According to the federal complaint against Campbell, signed by U.S. District Attorney Hagan Scotten and sworn on by Detective Jose Flores, Tax is facing federal weapon possession charges, including one count of possession of a firearm by a convicted felon and one count of receipt of a firearm in interstate commerce. He was scheduled to be arraigned in New York City federal court today.

The seven-page complaint begins by mentioning how Tax was found guilty of attempted robbery in the second degree back in 2008, making him a felon prohibited from possessing a firearm.
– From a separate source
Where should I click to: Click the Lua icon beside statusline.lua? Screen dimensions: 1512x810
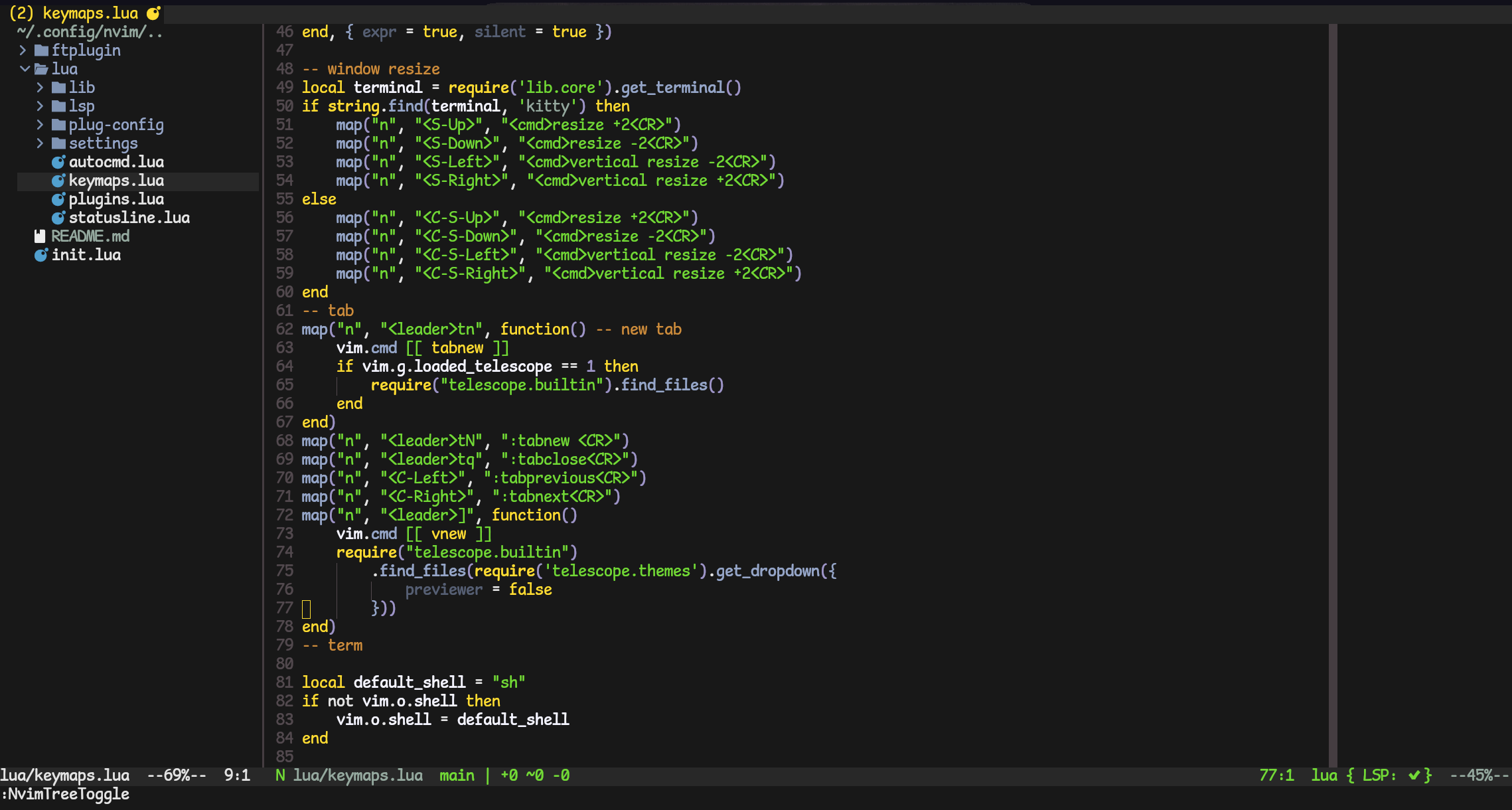[x=58, y=218]
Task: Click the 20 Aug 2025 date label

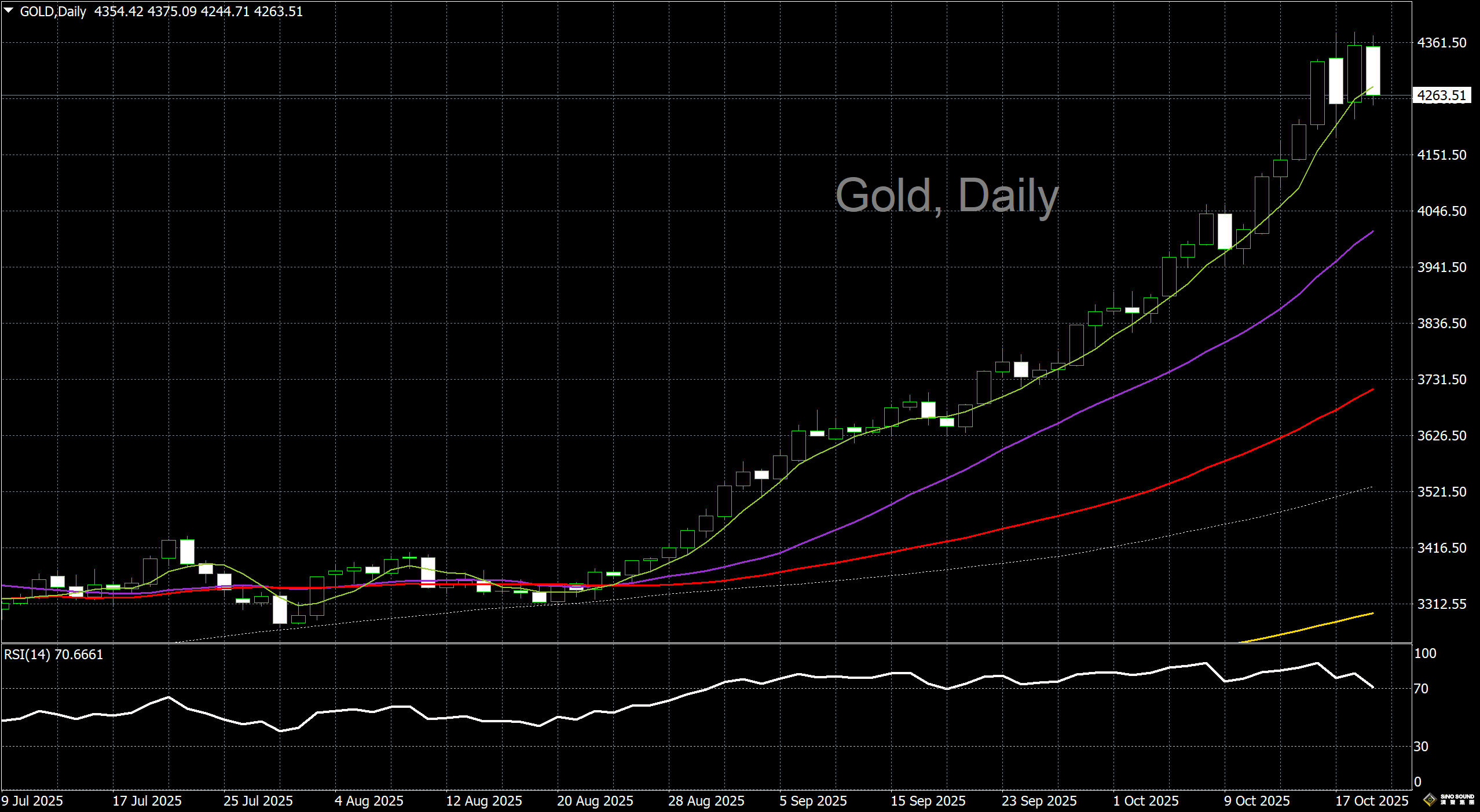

It goes on to mention how Campbell openly "proclaimed his membership to the Bloods" in certain public statements.

The complaint then references Troy Ave, though not by name, as somebody Tax antagonized in public by calling Troy "cowardly and unwilling to use violence" and accusing him of having a fake reputation for both "musical and criminal accomplishments."

The report also references an audio recording made prior to the Irving Plaza shooting in which Tax "proclaimed his willingness to open fire if a group of men were to approach him." At the end of the clip, he says Troy's name. You can hear that clip above.

In addition, Detective Flores says he was able to identify the Florida man who brought the gun that was used in the Irving Plaza shooting, a 9mm Kel-Tec semiautomatic handgun, to New York through pictures on social media: "I know from my review of social media, including photographs depicting the two together, among other evidence, that [the man who brought the gun to New York] is an associate of Daryl Campbell, a/k/a 'Taxstone,' the defendant."

DNA evidence is later brought up, which the complaint finds "indicates that Campbell possessed the firearm before the shooting began." Detective Flores goes on to conclude that "in addition to the presence of Campbell's DNA on the trigger and handle (consistent with having fired the weapon), Campbell's DNA was present on the base edges of the magazine, which is a location someone would not necessarily touch when briefly grabbing or even firing a handgun, but would more often touch when loading the firearm."

The complaint also details how this same firearm is the one that killed McPhatter, as well as the same gun that Troy Ave is seen firing in surveillance footage. It's also the gun that was found in Troy's van after he was transported to the hospital. The handgun contained traces of McPhatter and Troy Ave's DNA as well.